Turkcell Genel Müdürü Koç, "Son nesil yapay zeka modellerinden siber güvenlik modellerine, veri yedekleme modellerinden veri analitiğine kadar 200'ün üzerinde servise erişim hakkını Türkiye'deki herkese sağlayacağız" dedi.

İstanbul

Turkcell ve Google Cloud ortaklığıyla Ankara'da kurulacak hiper ölçekli veri merkezleri, Türkiye'de verinin yurt dışına çıkmadan saklanmasına ve işlenmesine olanak tanıyacak.

Türkiye'nin dijital dönüşüm yolculuğunda "tarihi bir kilometre taşı" olarak nitelendirilen taraflar arasındaki anlaşma kapsamında Google Cloud'un küresel ağındaki 43. bölge olarak konumlandırılacak Türkiye, yeni bulut teknolojilerine ve yapay zeka servislerine, yerel mevzuatlara tam uyumlu "Egemen Bulut" (Sovereign Cloud) altyapısı üzerinden erişebilecek.

Yaklaşık iki yıl süren görüşmelerin ardından hayata geçirilen projeyle kamu kurumlarından finans sektörüne, girişim ekosisteminden büyük sanayi kuruluşlarına kadar geniş bir yelpazede operasyonel verimliliğin artırılması ve milli gelire yıllık 5 milyar dolarlık katkı sağlanması hedefleniyor.

Temellerinin 2026 yılının ilk çeyreğinde atılması planlanan veri merkezlerinin, 2028'de tam kapasiteyle hizmete girmesi bekleniyor.

????

"Türkiye'de de birebir aynısı olacak"

Turkcell Genel Müdürü Ali Taha Koç,
Turkcell'in 30 yıllık geçmişiyle sadece bir mobil operatör değil, Türkiye'nin dijital omurgasını oluşturan lider bir teknoloji şirketi olduğunu vurguladı.

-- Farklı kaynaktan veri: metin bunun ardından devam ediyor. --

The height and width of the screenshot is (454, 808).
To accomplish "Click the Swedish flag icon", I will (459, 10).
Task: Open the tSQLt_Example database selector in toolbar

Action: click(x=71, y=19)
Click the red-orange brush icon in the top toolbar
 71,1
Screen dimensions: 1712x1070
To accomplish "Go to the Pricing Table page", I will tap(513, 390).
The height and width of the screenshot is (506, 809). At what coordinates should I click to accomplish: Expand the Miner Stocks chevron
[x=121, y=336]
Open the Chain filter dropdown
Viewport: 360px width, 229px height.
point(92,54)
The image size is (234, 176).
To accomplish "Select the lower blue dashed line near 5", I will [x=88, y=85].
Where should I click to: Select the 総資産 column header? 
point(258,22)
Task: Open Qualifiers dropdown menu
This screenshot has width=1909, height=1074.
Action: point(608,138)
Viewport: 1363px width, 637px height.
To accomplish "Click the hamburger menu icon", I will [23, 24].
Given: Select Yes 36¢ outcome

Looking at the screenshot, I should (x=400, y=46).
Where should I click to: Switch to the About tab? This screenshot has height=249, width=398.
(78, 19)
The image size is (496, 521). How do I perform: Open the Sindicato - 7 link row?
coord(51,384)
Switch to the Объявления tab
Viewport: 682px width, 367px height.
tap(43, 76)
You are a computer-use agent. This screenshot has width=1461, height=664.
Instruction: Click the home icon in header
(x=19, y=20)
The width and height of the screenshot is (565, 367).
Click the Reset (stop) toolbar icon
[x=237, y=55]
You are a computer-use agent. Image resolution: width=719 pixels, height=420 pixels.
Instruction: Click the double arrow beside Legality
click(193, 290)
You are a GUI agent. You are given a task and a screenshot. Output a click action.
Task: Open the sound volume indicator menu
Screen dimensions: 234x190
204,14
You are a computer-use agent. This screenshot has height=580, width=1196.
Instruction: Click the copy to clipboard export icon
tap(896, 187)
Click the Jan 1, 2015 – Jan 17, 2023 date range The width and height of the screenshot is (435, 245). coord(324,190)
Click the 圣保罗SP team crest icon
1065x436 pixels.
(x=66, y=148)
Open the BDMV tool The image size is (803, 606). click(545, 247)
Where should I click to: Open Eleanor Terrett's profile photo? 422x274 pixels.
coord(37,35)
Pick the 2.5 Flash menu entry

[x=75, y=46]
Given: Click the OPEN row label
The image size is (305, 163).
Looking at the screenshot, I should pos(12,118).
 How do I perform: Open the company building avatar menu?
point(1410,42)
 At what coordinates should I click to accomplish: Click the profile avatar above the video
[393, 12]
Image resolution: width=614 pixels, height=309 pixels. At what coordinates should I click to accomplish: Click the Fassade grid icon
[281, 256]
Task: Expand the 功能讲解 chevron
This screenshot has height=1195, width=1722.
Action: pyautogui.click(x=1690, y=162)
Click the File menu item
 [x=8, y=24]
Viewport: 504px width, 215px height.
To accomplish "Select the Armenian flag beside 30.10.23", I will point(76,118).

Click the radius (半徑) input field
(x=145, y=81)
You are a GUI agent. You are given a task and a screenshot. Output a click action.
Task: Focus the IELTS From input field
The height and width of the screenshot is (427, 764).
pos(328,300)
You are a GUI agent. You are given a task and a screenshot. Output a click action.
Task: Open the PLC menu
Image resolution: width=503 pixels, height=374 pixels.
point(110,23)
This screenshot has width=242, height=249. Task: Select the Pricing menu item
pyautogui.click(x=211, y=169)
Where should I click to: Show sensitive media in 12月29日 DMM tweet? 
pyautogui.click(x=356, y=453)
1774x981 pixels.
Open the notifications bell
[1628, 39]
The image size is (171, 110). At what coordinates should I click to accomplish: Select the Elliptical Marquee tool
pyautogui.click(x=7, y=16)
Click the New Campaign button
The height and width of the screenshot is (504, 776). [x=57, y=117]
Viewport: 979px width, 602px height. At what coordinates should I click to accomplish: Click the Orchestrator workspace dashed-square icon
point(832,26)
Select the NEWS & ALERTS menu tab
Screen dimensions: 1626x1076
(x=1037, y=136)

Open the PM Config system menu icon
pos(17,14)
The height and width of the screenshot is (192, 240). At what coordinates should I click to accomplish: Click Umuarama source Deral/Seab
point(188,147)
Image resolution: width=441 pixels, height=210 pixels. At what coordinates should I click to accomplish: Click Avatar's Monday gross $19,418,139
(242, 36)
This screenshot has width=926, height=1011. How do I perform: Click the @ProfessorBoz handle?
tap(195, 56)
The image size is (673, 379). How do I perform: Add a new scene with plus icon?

Mevcut durumda 50 megavat kapasiteyle Türkiye'nin en büyük veri merkezi işletmecisi olmalarına rağmen bu kapasiteyi küresel standartlara taşımak adına dünya devi bir iş ortağıyla yola devam etme kararı aldıklarını belirten Koç, Google Cloud ile "vizyon birlikteliği" sağladıklarını aktardı.

Koç, taraflar yoğun müzakere sürecine ve Türkiye'nin neden Google Cloud için stratejik bir merkez olarak seçildiğine değinerek, şu ifadeleri kullandı:

"31 sene önce bir mobil operatör olarak kurulduk ama son 30 yıla baktığımız zaman, Türkiye'nin dijital omurgasını oluşturan bir şirketiz. Herkes Turkcell'i '1 numaralı operatör' olarak bilir ama biz aynı zamanda Türkiye'deki 1 numaralı veri merkezi sağlayıcısıyız. Bunun bir üst seviyesine çıkmak için yaklaşık iki senedir görüşmeler yapıyoruz. Çünkü özellikle veri merkezi yatırımlarında, uluslararası global ölçekteki bir veri merkezi ve bulut işletmecisiyle ortaklık yaptığınız zaman çok daha büyüyebiliyorsunuz. Biz de Google Cloud ile yapmış olduğumuz anlaşmayla Türkiye'ye etkisi yıllara yayılan büyük bir yatırımla 43. bölgeyi oluşturuyoruz. Yaklaşık olarak 22 ay önce ilk görüşmemizi yaptık. Hem Google'ın Türkiye ve genişleme vizyonu hem de bizim vizyonumuz uyuştu. Onlarla yapmış olduğumuz görüşmelerde, 'Dünyada ne varsa, Türkiye'de de o olacak. 42 tane değişik bölgede ne varsa, Türkiye'de de birebir aynısı olacak.' dedik ve kabul ettiler."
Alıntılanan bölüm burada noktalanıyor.